To see how the teratoma-derived skeletal muscle cells would behave in vivo, the team transplanted relatively small numbers of the stem cells—about 40,000—directly into the damaged TA muscle tissue of the muscular dystrophy mouse model. They found that within a month, the cell transplants had produced “muscle regeneration on a scale that significantly surpassed previous reports.” In fact, within about three months, the transplant had rebuilt about 80% of the muscle volume, without any sign of new teratomas developing in more than 100 transplantations, even a year later.
Encouragingly, the regenerated muscle fibers matured and connected with nerves. The new tissue significantly improved muscle force generation. Assessments confirmed that in comparison with muscle in control animals, the regenerated tissue in the transplant recipients produced threefold greater measurements of tetanic force and significantly increased specific force. And, in addition to generating new, mature muscle tissue, the transplants also produced a subpopulation of functional muscle stem cells that could maintain the muscle over the long term, and even regenerate the same muscle tissue in response to subsequent injuries, “as would be expected for normal quiescent skeletal muscle stem cells,” the researchers write. “On a per cell basis, these cells have remarkable in vivo regenerative potential, developing into muscle fibers with similar efficiency as freshly isolated satellite cells and capable of regenerating 80% or more of the TA muscle.” Effectively, the teratoma-derived cells are “embryonic in nature but, after transplantation into adult muscle, undergo an in vivo maturation into quiescent muscle stem cells.”

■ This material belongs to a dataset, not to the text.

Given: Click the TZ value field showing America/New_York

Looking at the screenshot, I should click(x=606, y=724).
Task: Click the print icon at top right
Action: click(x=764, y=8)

The authors conclude that their approach represents, “a simple and efficient method for generating skeletal, myogenic progenitors from pluripotent stem cells.” Differentiation via teratoma also demonstrates numerous advantages, they suggest. “It is technically simple, inexpensive, and capable of producing large quantities of skeletal muscle stem cells. However its most striking feature is the scale of contribution to tissue regeneration after transplantation.”
Previous reported attempts to regenerate muscle using in vitro–differentiated pluripotent cells have managed to generate fewer than 200 fibers, and even then, only following the transplantation of more than 1 million cells. “In contrast,” the researchers comment, “myogenic progenitors derived from teratomas produce thousands of fibers…but with orders of magnitude fewer cells transplanted.”
They do acknowledge that although no secondary teratomas developed in their transplant recipient mice, “caution would demand a highly methodical evaluation of safety before considering the use of in vitro differentiation via teratoma to obtain human skeletal muscle stem cells for clinical use.” Much more research will also be needed to confirm whether human teratomas produce skeletal muscle progenitors that have the same regenerative potential as the mouse skeletal muscle stem cells, and to determine whether the human system can be developed into a robust, scalable platform. Even so, they conclude, “taken together, differentiation via teratoma represents an interesting and accessible means of generating cells for skeletal muscle regeneration.”